Pour le nouveau président de Sony, le passage de l'ère analogique à l'ère numérique débouchera, à un horizon de quatre ou cinq ans, sur une convergence entre les métiers de l'audiovisuel et de l'informatique. C'est l'enjeu de la guerre des standards de CD Video numérique et le coeur de ses réflexions pour l'élaboration de la stratégie du groupe japonais.

Par Nicolas Barré

Publié le 31 mars 1995 à 01:01

« Mes prédécesseurs faisaient tous partie de l'équipe des fondateurs. Pour la première fois, le président de Sony n'a pas connu directement cette époque: j'ai été recruté il y a plus de trente-cinq ans, à la sortie de l'université. » D'entrée de jeu, Nobuyuki Idei, qui prend officiellement demain ses fonctions de président de Sony, se définit comme le représentant d'une nouvelle génération de dirigeants du groupe d'électronique japonais. Ce n'est pas seulement un symbole : « L'an prochain, Sony fêtera ses cinquante ans mais aussi la fin d'un cycle de son histoire. Nous nous sommes développés à partir de l'industrie des transistors, nous sommes devenus une référence dans l'industrie audiovisuelle, notre métier de base. Mais nous abordons aujourd'hui d'autres défis », a­t­il expliqué, hier, lors d'un entretien avec quelques journalistes étrangers. « J'ai été appelé pour gérer les défis de cette période de transition. »

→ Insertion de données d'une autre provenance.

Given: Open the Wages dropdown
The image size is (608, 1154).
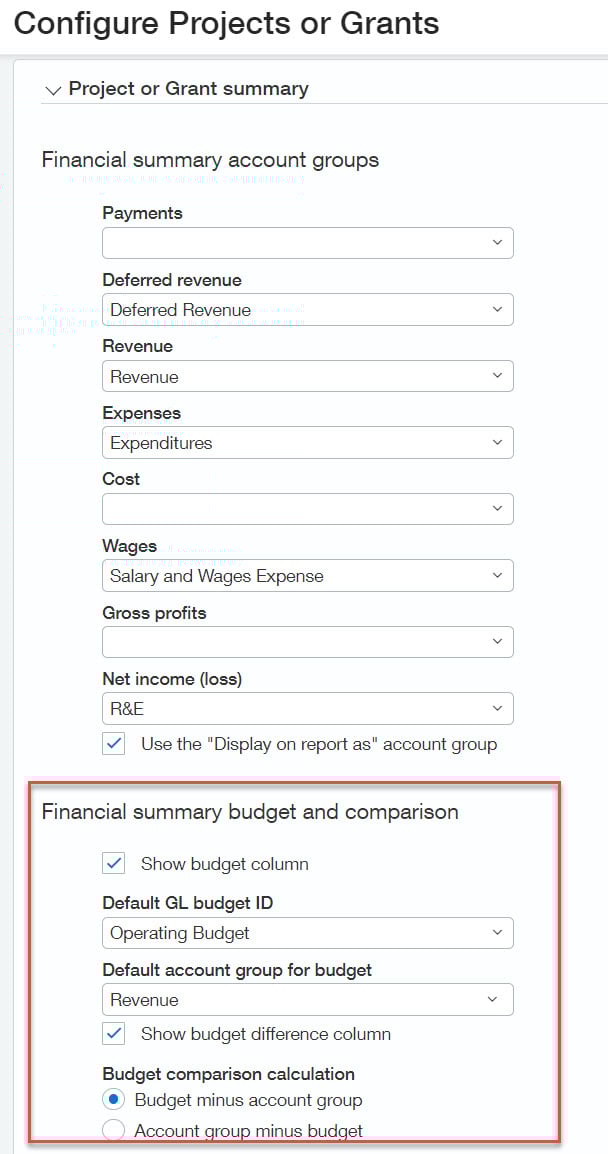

Le principal défi de Sony, M. Idei le résume d'un trait: réussir le passage de l'analogique au numérique. « Pour conserver une position dominante dans nos métiers, nous devons devenir les maîtres du numérique », lance­t­il. Les métiers de Sony s'articulent, selon M. Idei, autour de trois domaines. En premier lieu: la production d'appareils électroniques, autrement dit en jargon électronique, le « hardware ». « C'est notre métier traditionnel. Nous sommes reconnus partout dans le monde pour nos appareils audiovisuels. » Deuxième domaine plus à la mode: la production de « contenu ». « Avec Sony Music Entertainment et Sony Pictures, nous sommes passés du hardware au software, c'est-à-dire à la création, au contenu. » Enfin, M. Idei identifie, autour du développement des nouveaux réseaux de distribution audiovisuels (câble, fibre optique, satellite), une troisième source d'activité majeure pour le groupe. « Il ne s'agit pas pour nous de devenir opérateur de téléphone ou de racheter un réseau câblé. Mais ces réseaux de distribution génèrent des besoins _ en produits ou en programmes _ que nous devons être à même de combler. Il y a beaucoup de développements à prévoir dans l'évolution de ces formes de distribution, bref, dans ce que l'on appelle " multimédia ", même si je n'aime pas ce terme. »

Pas de cession
de Sony Pictures
Mais M. Idei va plus loin. « C'est un marché émergent pour nous mais aussi pour les informaticiens, les sociétés de téléphone et les producteurs. » D'où le démenti formel opposé aux rumeurs de cessions partielles dans la branche Sony Pictures, qui auraient permis au groupe de financer des investissements dans le câble : « Nous devons renforcer en même temps la production et la diffusion de films. Nous croyons à l'importance croissante des studios, et il n'est pas question de vendre, même partiellement, Sony Pictures . » Le câble ? « Il faut beaucoup d'argent pour s'y développer. Nous n'avons pas de stratégie précise encore dans ce domaine. La seule chose que l'on exclut absolument, c'est de devenir un opérateur de téléphone. »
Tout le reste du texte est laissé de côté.